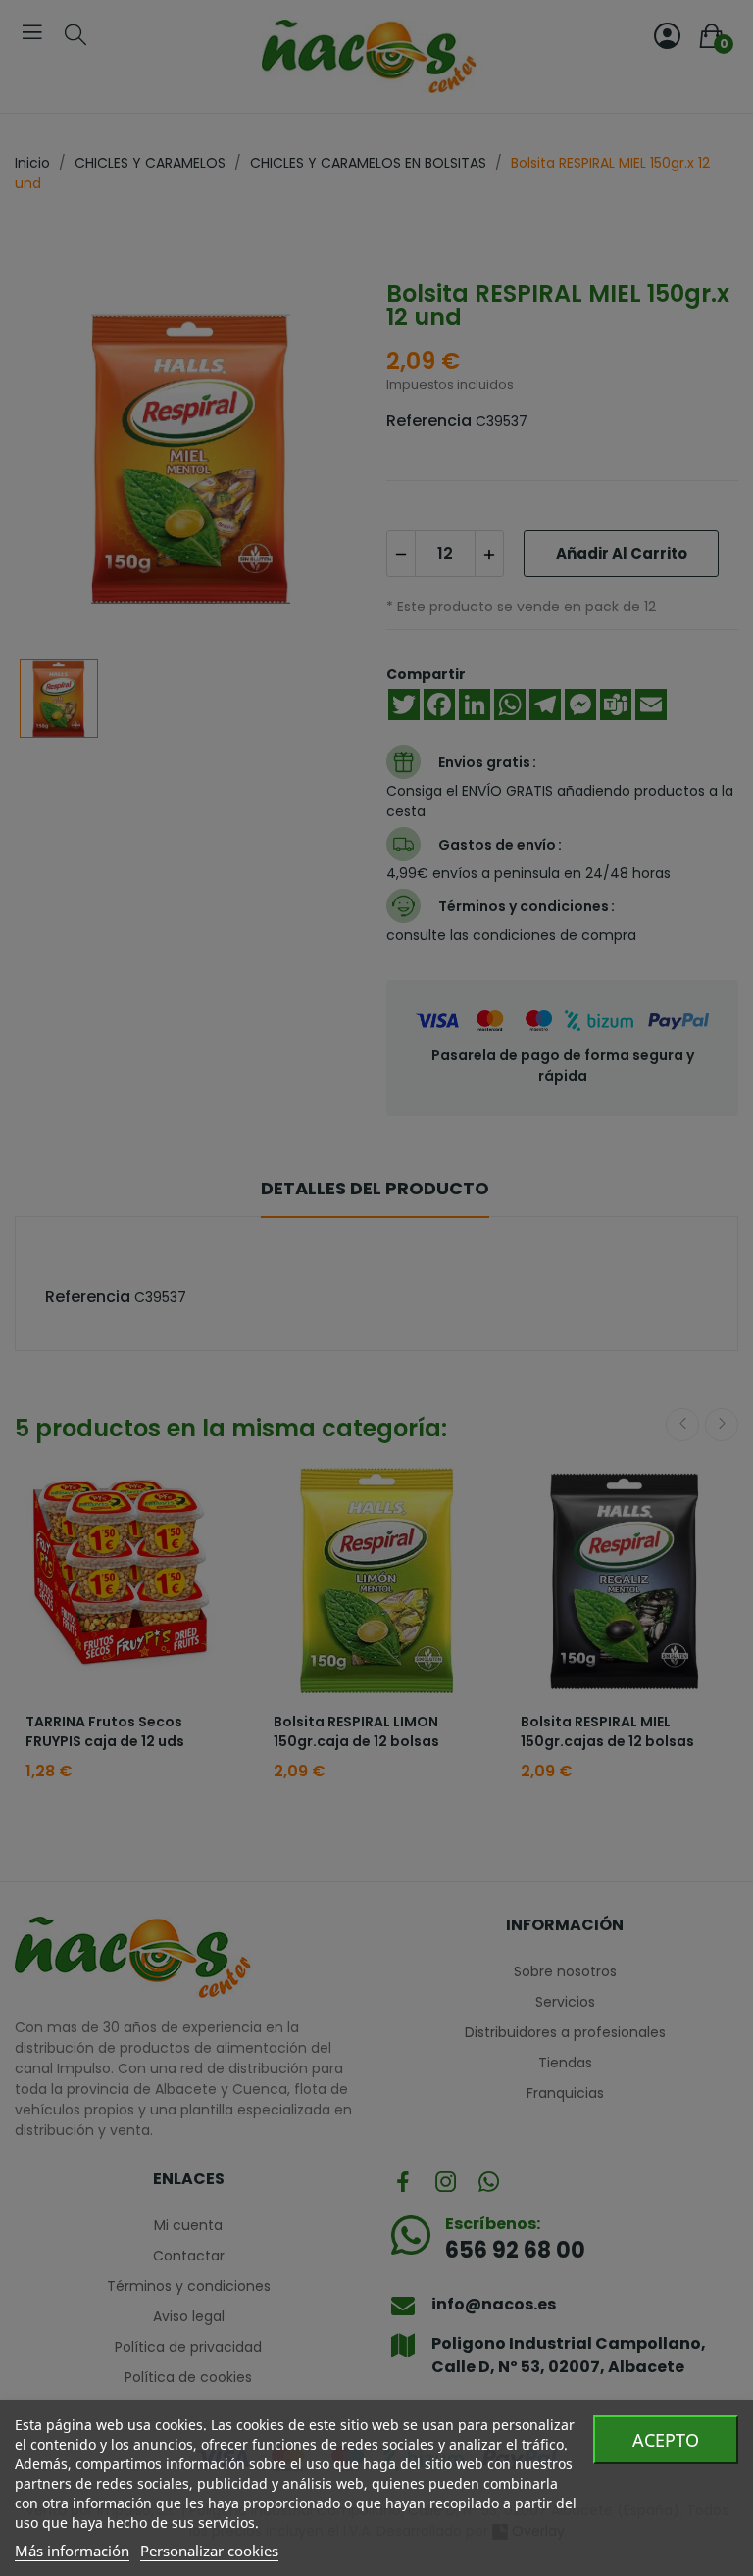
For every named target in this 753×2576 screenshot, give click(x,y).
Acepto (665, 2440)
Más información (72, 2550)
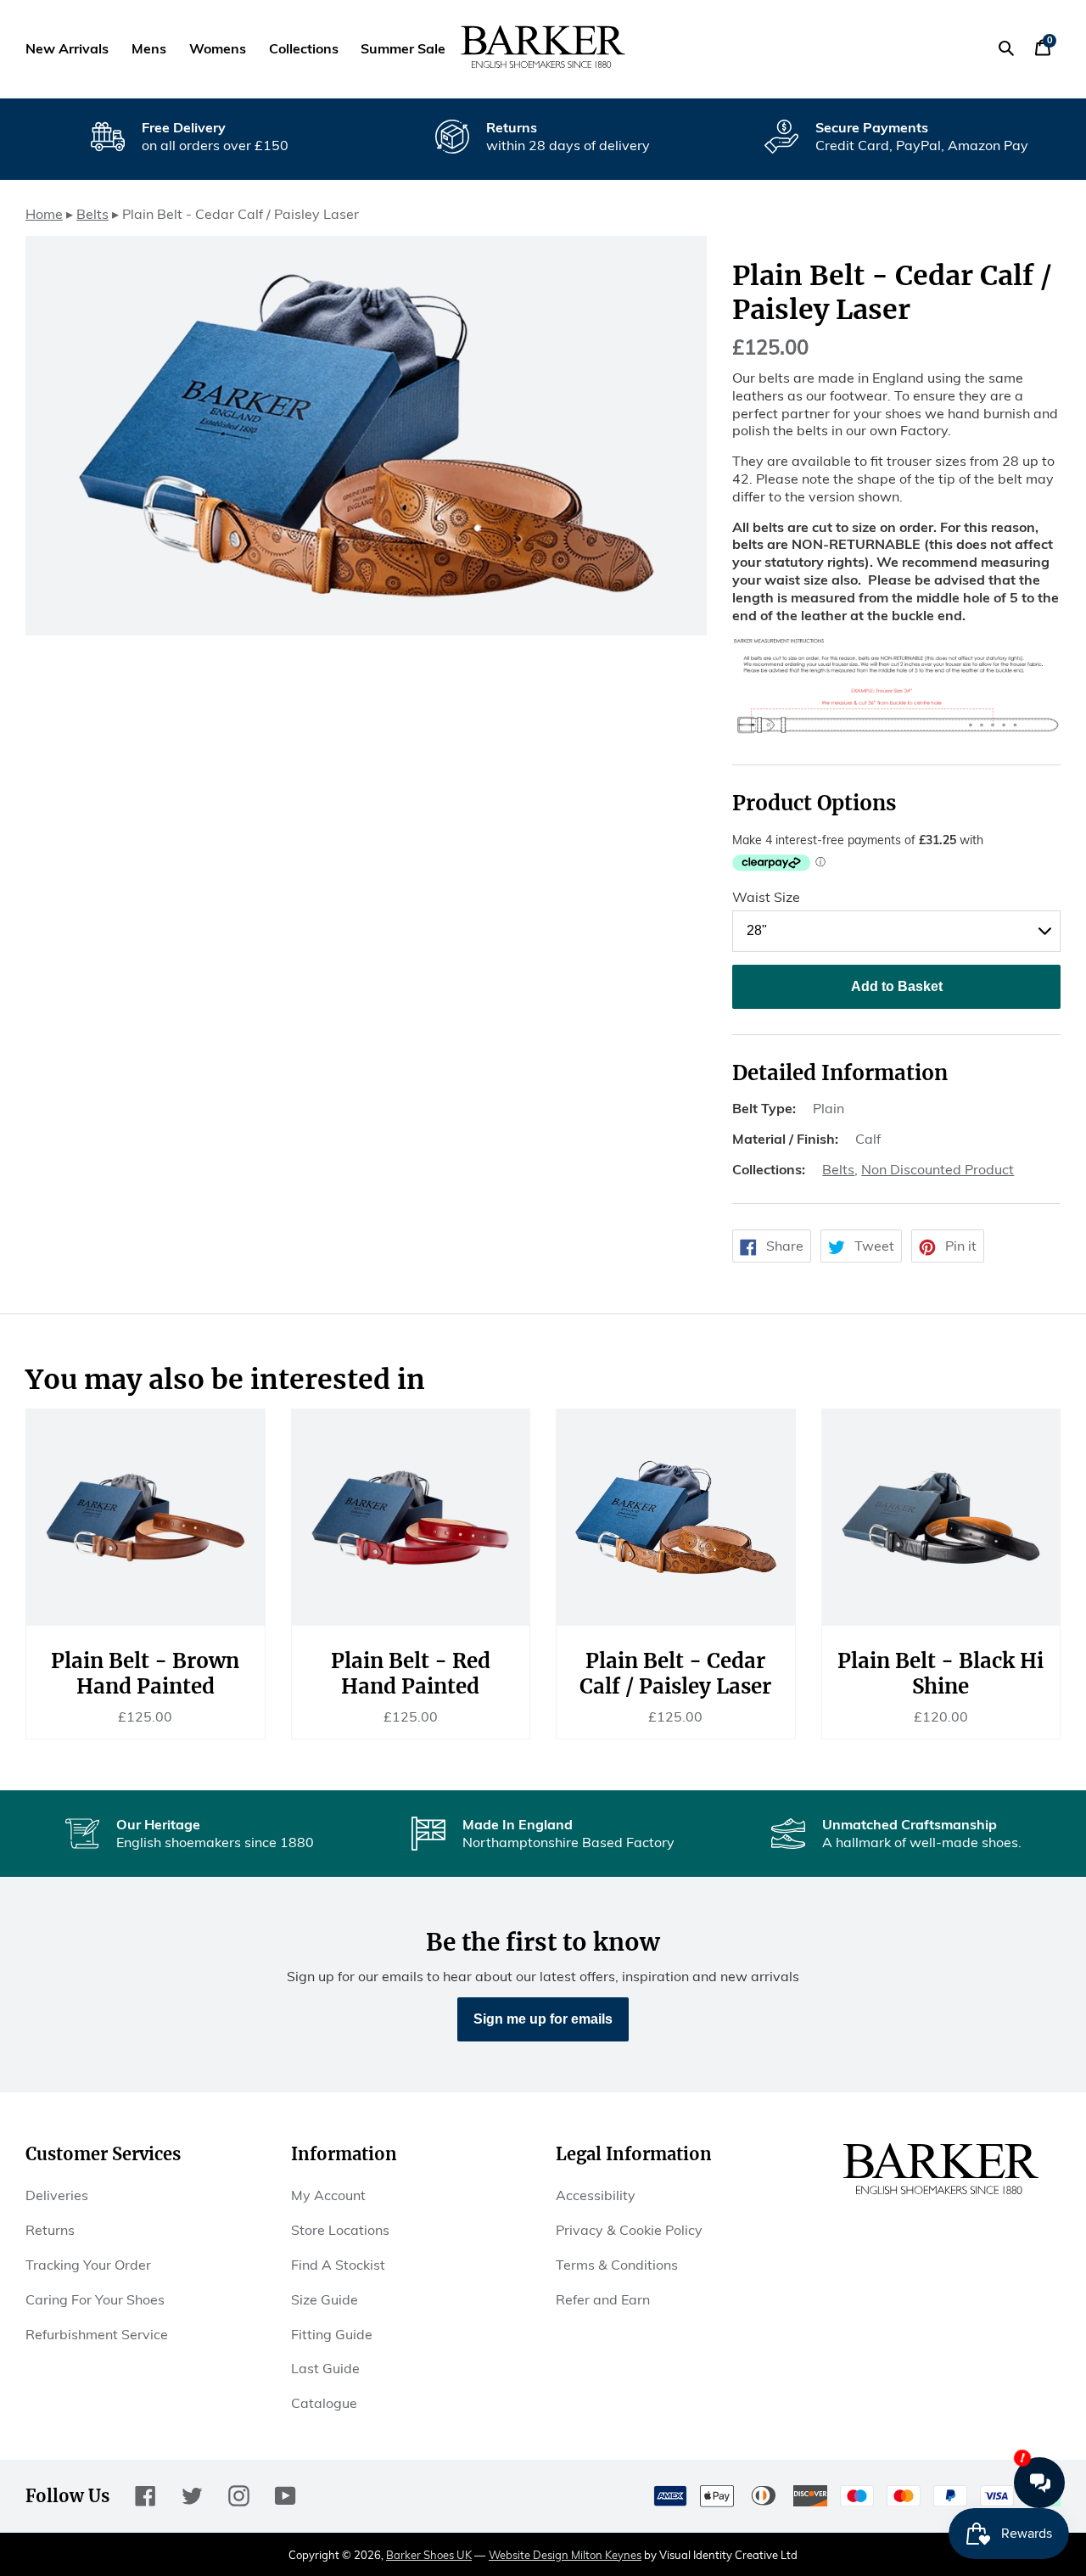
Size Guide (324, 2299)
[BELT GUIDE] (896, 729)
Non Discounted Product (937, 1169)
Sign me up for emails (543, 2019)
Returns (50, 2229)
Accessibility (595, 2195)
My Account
..........
**Problem requirements**
Set the data above down again exactly as given, with no pictures.

**Task response**
For every named target in this 753×2576 screenshot, give click(x,y).
Acepto (665, 2440)
Más información (72, 2550)
Size Guide (324, 2299)
[BELT GUIDE] (896, 729)
Non Discounted Product (937, 1169)
Sign me up for emails (543, 2019)
Returns (50, 2229)
Accessibility (595, 2195)
My Account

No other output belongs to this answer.